With federal and state guidelines suggesting that everyone stay at home, online shopping increased in popularity. The online demand is so significant that Amazon is conditioning customers to not shop excessively on its platform. Meanwhile, e-tailers are overwhelmed with requests. We’re also seeing this trend among our customers as well. One customer – a chain of home improvement stores – recently asked for our help managing a skyrocketing e-commerce business that required an adjustment in their freight and parcel strategy.
The end consumer may see nothing wrong with this change. Online shopping is more convenient, requires less effort, and happens either over the phone or online. But for retailers and distributors, a growing e-commerce demand creates many issues on the back end.
While the growth of e-commerce has been the big story over the past decade, it still represents less than 20 percent of all retail sales overall. If that volume doubles, could your business sustainably make money?

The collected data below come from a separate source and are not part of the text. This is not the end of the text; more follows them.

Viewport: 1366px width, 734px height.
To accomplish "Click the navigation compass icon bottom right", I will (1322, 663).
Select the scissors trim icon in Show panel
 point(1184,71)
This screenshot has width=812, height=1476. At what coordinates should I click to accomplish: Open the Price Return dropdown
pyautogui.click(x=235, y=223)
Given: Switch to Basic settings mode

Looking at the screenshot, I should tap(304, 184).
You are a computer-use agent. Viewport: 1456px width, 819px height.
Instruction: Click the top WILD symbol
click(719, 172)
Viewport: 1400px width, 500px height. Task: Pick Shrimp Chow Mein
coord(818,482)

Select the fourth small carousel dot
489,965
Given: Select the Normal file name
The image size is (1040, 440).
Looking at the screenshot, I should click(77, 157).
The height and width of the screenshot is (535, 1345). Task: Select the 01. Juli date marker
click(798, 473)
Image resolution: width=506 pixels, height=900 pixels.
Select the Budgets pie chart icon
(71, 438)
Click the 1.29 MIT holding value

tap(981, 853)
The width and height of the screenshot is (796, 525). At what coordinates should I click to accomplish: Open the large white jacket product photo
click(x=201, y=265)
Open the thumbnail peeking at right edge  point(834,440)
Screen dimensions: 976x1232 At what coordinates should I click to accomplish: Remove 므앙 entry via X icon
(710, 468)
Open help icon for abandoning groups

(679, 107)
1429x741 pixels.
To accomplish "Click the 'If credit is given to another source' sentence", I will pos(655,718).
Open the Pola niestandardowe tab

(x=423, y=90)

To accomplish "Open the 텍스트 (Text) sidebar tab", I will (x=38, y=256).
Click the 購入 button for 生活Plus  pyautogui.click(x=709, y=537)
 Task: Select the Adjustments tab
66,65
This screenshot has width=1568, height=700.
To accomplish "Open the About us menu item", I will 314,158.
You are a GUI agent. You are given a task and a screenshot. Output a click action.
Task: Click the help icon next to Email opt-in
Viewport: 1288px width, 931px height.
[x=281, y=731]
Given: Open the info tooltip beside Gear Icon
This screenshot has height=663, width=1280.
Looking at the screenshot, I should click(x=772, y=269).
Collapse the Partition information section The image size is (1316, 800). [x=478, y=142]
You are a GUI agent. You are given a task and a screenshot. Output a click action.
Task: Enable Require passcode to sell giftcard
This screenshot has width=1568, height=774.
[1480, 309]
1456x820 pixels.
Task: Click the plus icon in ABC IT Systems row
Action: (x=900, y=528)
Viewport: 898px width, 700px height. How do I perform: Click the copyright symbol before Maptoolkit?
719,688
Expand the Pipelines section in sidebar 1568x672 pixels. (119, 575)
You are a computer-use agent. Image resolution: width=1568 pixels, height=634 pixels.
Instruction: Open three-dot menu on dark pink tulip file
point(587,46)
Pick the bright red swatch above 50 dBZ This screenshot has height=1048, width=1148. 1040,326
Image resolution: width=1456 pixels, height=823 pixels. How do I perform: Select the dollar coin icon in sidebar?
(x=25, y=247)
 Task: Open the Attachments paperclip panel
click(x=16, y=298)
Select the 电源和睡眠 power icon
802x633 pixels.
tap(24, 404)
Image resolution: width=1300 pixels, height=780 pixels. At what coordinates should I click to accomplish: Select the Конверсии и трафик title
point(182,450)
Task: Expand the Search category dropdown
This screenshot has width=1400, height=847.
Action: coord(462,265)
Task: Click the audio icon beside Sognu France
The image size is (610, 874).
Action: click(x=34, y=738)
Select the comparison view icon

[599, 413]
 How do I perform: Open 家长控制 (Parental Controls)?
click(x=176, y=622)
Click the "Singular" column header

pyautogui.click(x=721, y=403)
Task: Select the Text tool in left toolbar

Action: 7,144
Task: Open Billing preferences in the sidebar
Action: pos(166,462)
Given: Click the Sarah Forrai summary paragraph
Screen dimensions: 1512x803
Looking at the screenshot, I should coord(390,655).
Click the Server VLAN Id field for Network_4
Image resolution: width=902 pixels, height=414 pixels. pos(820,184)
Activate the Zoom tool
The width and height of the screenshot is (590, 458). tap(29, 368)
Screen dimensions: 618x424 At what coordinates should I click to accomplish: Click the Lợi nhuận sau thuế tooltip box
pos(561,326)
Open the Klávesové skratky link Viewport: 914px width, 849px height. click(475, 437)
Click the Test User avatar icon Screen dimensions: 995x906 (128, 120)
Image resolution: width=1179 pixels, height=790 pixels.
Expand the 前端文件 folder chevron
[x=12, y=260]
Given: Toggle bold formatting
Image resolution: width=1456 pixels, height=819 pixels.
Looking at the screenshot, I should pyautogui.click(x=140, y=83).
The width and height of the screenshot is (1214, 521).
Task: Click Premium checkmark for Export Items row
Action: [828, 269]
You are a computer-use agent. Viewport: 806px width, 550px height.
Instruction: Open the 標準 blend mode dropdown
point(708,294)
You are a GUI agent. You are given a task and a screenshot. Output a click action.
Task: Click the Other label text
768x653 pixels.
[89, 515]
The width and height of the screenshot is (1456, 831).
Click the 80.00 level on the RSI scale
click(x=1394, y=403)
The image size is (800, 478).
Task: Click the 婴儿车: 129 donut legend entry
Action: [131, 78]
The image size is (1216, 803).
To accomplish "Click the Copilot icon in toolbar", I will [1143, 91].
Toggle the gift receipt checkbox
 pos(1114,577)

Our research tells us that the largest companies are spending more time focusing on e-commerce profitability. Direct order fulfillment costs can easily exceed 25 percent of sales, which creates a precarious balance for companies offering direct-to-consumer service. Slim profit margins in brick-and-mortar retail add complexity. In the best situations, in-store sales only yields a profit margin of three percent.
If your e-commerce channels aren’t optimized for success, growing the channel is expensive at best, and unsustainable at its worst.
An inconvenient truth: environmental concerns from e-commerce
Another issue to consider is the environmental impact of online shopping. Fulfilling digital orders requires additional resources, including packing materials, corrugated boxes, additional fulfillment centers and waste handling. On top of that are emissions from trucks making last-mile deliveries and returns to homes across the United States.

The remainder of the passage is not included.